Lammy kicked off his campaign on Twitter claiming BBM, "is one of the reasons why unsophisticated criminals are outfoxing an otherwise sophisticated police force. BBM is different as it is encrypted and police can't access it," he moaned.
Tottenham was the scene of initial rioting in the British capital following the slaying of resident Mark Duggan, apparently by police officers. Police claims that they had been fired on later turned out to be unsubstantiated.
Lammy followed his initial tweet with an call on BBC Radio 5 Live calling for a suspension of the service. He later twitted: "Immediate action needed. LDNers cannot have another evening like last night tonight. BBM clearly helping rioters outfox Police. Suspend it."
RIM yesterday said it was willing to help British police investigators with getting hold of information from its BBM service but stopped short of detailing how it might help. "We feel for those impacted by the riots in London. We have engaged with the authorities to assist in any way we can," the outfit twitted.
That offer lead to a hack on its blog.
Research In Motion said in a statement on Monday: "As in all markets around the world where BlackBerry is available, we cooperate with local telecommunications operators, law enforcement and regulatory officials."
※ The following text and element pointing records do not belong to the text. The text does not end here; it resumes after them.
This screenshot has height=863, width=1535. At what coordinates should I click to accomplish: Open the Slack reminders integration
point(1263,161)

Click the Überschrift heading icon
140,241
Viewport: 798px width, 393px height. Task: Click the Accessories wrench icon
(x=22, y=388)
RIM says its BlackBerry Messenger service has more than 45 million users worldwide and has come under pressure from governments including the likes of Saudi Arabia and India demanding access to its encrypted service.
The reputed security of the service - along with the fact it's free for contract users - is one if the reasons for the popularity of the service, but you can be sure that if the snoops come a-courting RIM is likely to cave in pretty sharpish.